COUNTERPOINT: Gun owners have plenty of rights
Baylor Bynum, The Oklahoma Daily
On Nov. 1, Oklahoma enacted bill 1733, which allows Oklahomans to openly carry loaded or unloaded weapons. Before, Oklahomans were only allowed to carry a gun if it was concealed.
Though I dislike guns and am generally in favor of the most extreme forms of gun control, I agree with my opponent that this law is a good thing for Oklahomans — but not for the sake of the rights of gun owners.
In a country where there are actual disenfranchised communities who need more liberties — like immigrants and the GLBT community — it is laughable to say that gun owners need more liberties.
Americans have plenty of gun rights. We have some of the most liberal gun laws in the Western world, and 14 other states allow citizens to openly bear their weapons.
I think this transparency is a good thing. Sure, it is definitely going to be a little disconcerting the first time I see Joe the plumber walking down the street with a gun attached to his hip, but I would much rather be aware of the fact that Joe the plumber has a gun than be surprised by it if he decides to use it.
Now, instead of simply worrying if the guy next to you at the gas station is hiding a gun, you will have empirical evidence of the gun’s existence and of the mental health or self-esteem of the person who is pumping gas next to you.
If you have to go about life in America with a gun strapped to your body, visible or not, you either have a level of paranoia that might classify you as insane, or you are overcompensating for some serious personal deficiencies.

Challenge 1:
Find every row below that contains the word "screenshot", matching case exactly, and copy each of those rows in full.

Records:

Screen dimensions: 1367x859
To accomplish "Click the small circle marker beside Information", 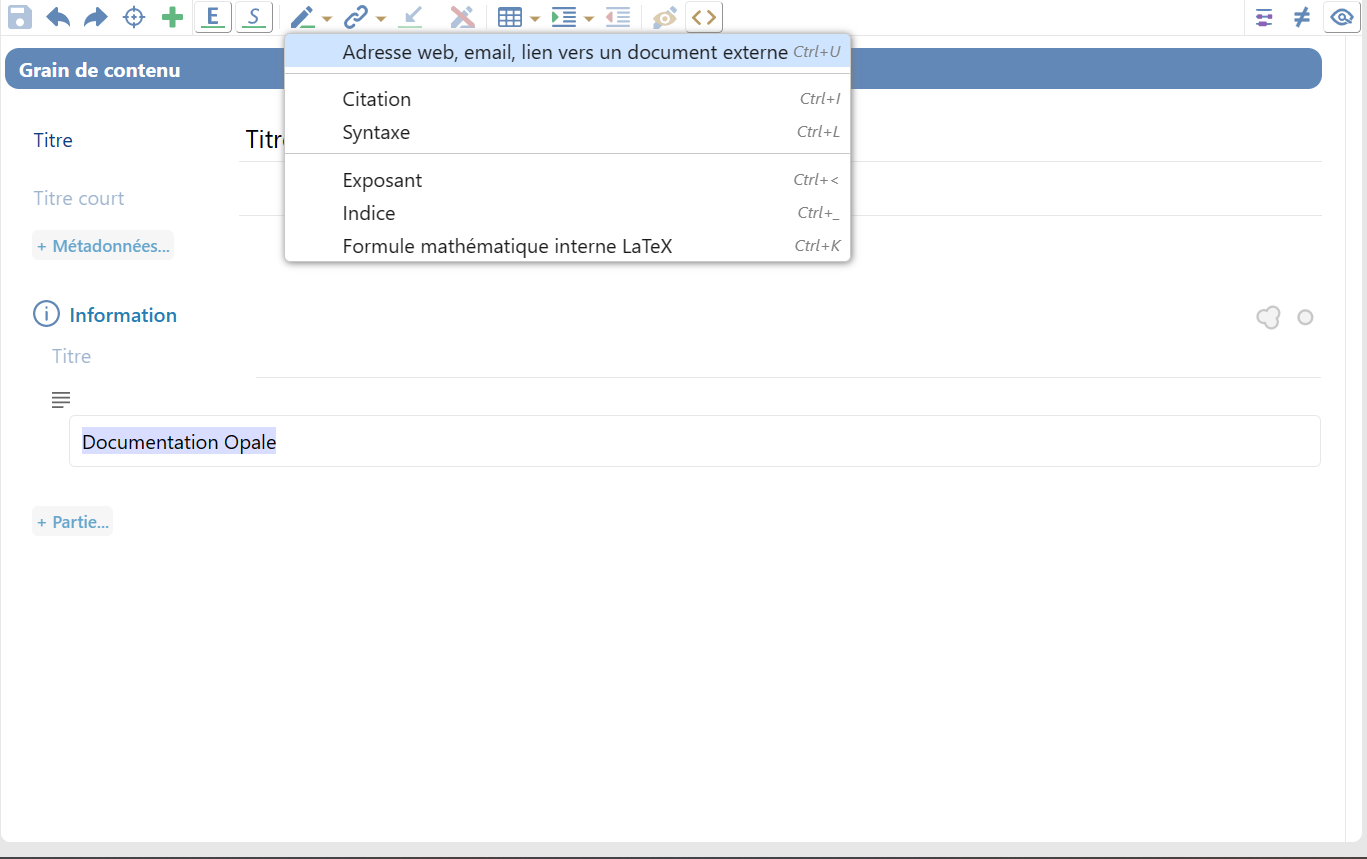I will pyautogui.click(x=1305, y=317).
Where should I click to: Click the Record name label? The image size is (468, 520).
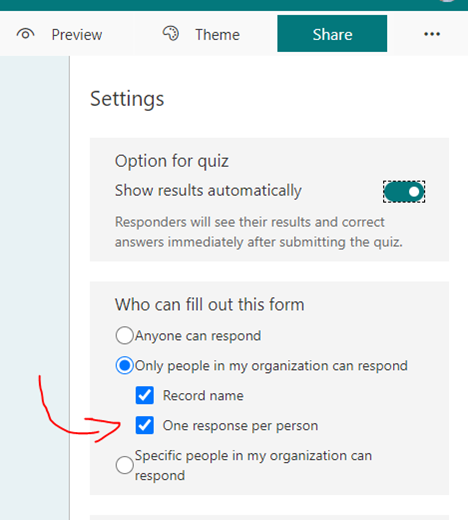click(x=203, y=396)
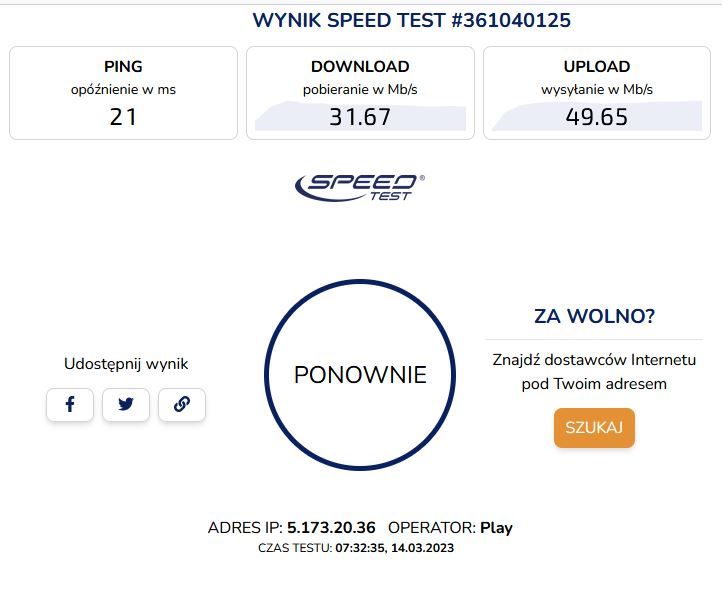Click the upload speed value 49.65
This screenshot has height=589, width=722.
click(x=597, y=117)
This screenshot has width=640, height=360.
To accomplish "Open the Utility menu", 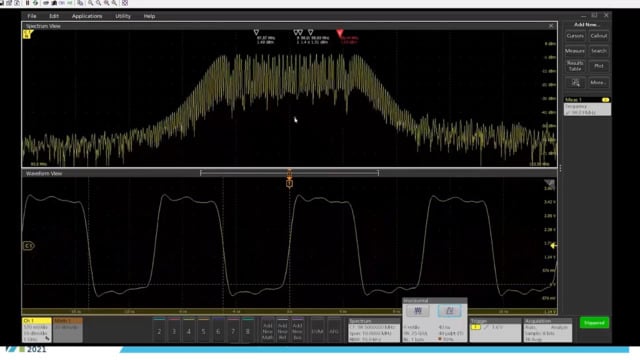I will [x=123, y=16].
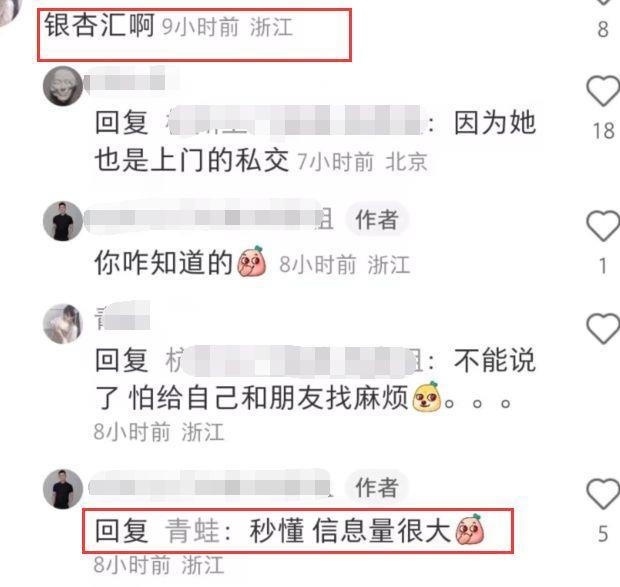Tap the peach emoji after '你咋知道的'
The height and width of the screenshot is (587, 620).
pos(251,261)
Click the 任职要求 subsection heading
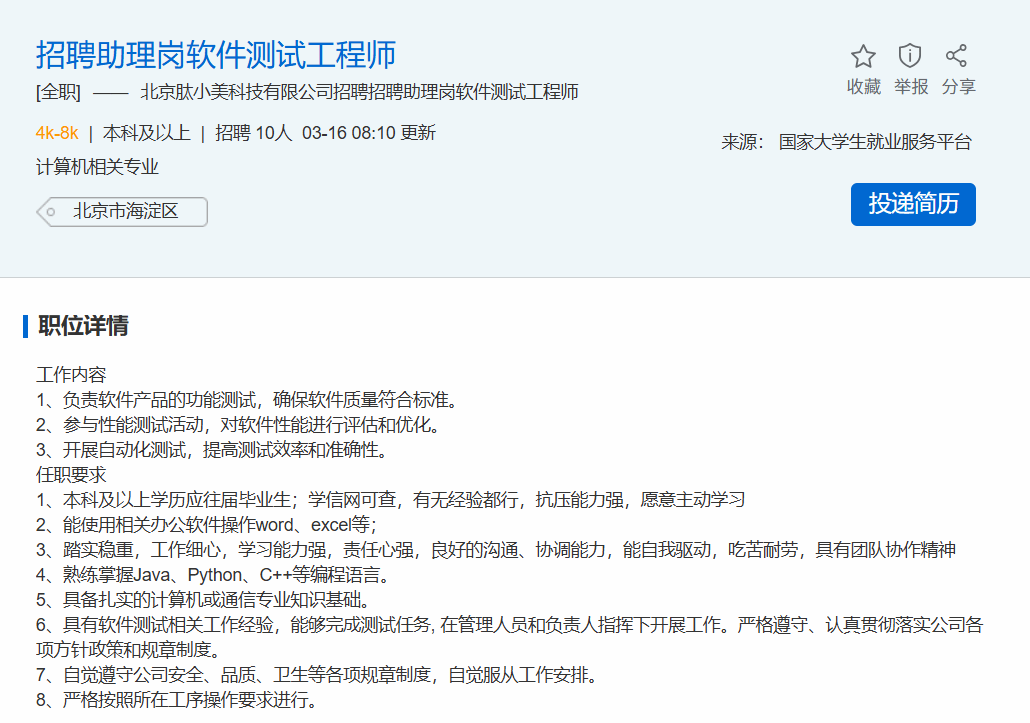 [71, 474]
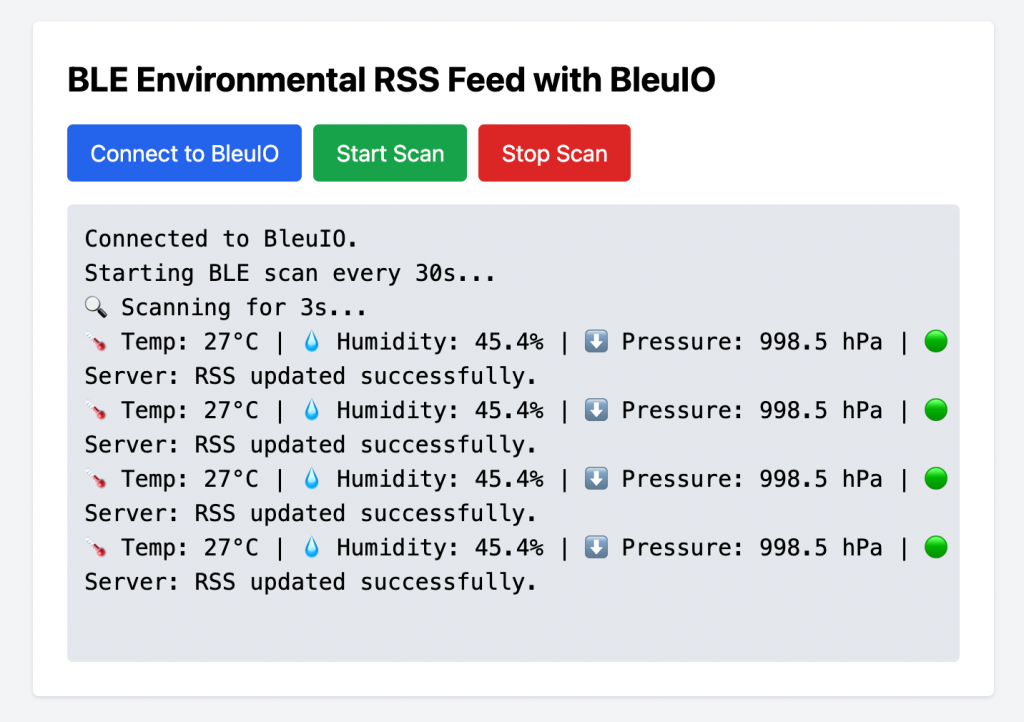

Challenge 2:
According to the open-carry column above, how many other states allow citizens to openly bear their weapons?

Exercise solution 1:
This screenshot has height=589, width=722.
This screenshot has width=640, height=360.
The height and width of the screenshot is (587, 620).

Exercise solution 2:
14 other states.